Acquiring Land for the Reservoir Behind Grand Coulee Dam

Most of the 3,000 persons who were forced to move accepted their fate philosophically. . . . Many felt that this forced evacuation released them from a bondage that held them in the great canyon where tradition and custom bound them inevitably to a life of drudgery and poverty.

-- WPA press release, 1940

When construction of Grand Coulee Dam began in 1933, many American Indians lived along the river bottoms between Whitestone Creek (near Jones Bay) and Inchelium and also farther upstream. Most were concentrated on the tongues of land close to the water or on the low benches along the river. A number of ferries crossing the river served these people and their neighbors farther from the riverbanks. Only a handful of white families lived in the immediate vicinity of the dam site, but a number of communities and small farming settlements were located along the river farther upstream. Fruit orchards, livestock raising, farming, logging, and mining supported the people living along the river. When construction of the dam began, the residents of northeastern Washington, white and Indian alike, were suffering from the effects of a series of agricultural recessions and mine closures and the nationwide Depression. [8]

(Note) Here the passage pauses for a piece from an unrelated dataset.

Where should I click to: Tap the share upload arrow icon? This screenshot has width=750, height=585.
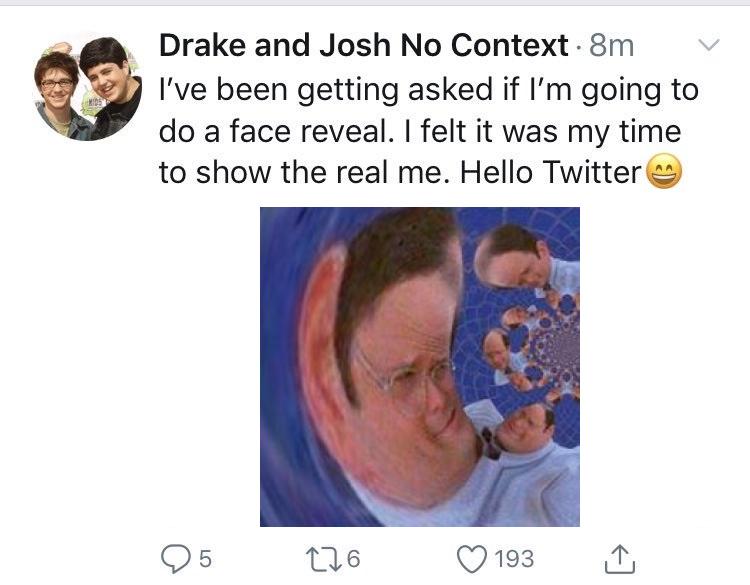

Sometimes I just can't help but wonder if things might have been better up here if they hadn't built the dam.

I think about it every spring when the water is down and I see that old town [Marcus] down there. It's not a pretty sight.

-- Ed Frostad, former resident of old Marcus, 1985

Beginning in 1933, Reclamation engineers prepared to purchase land and rights-of-way for a reservoir that would stretch some 151 miles from the dam to close to the Canadian boundary. Surveyors worked for several years setting permanent monuments along the approximate 1,310-foot "taking line" to indicate the land the government needed to acquire. The "Columbia River Reservoir" eventually flooded approximately 70,500 acres, and Reclamation took an additional 11,500 acres of "freeboard" land (the strip of land between the 1,290 water line and the 1,310-foot taking line) for the reservoir. Within this area lay two railroads, three primary state highways, about one hundred and fifty miles of country roads, fourteen bridges, eleven towns, four sawmills, four telegraph and telephone systems, and many power lines and cemeteries. All of these had to be purchased and/or relocated before the waters came. Some towns were relocated to higher ground, but a number of small communities were not. In total, some three thousand people had to leave their homes because of the creation of the reservoir. [10]

As early as 1933, an appraisal board began valuing the twelve hundred parcels of land to be purchased. The appraisers considered the physical value of the land and also its productive and residential values. When landowners did not accept final government purchase offers, Reclamation filed condemnation suits. Many property owners felt that they did not receive fair value for their land. By the close of 1942, all of the lands required for the reservoir had been acquired by purchase or condemnation or were under contract to purchase. In the end, over $10.5 million was paid for this land, including town lots and farms, plus the relocation of railroads, highways, sawmills, and other improvements. [11]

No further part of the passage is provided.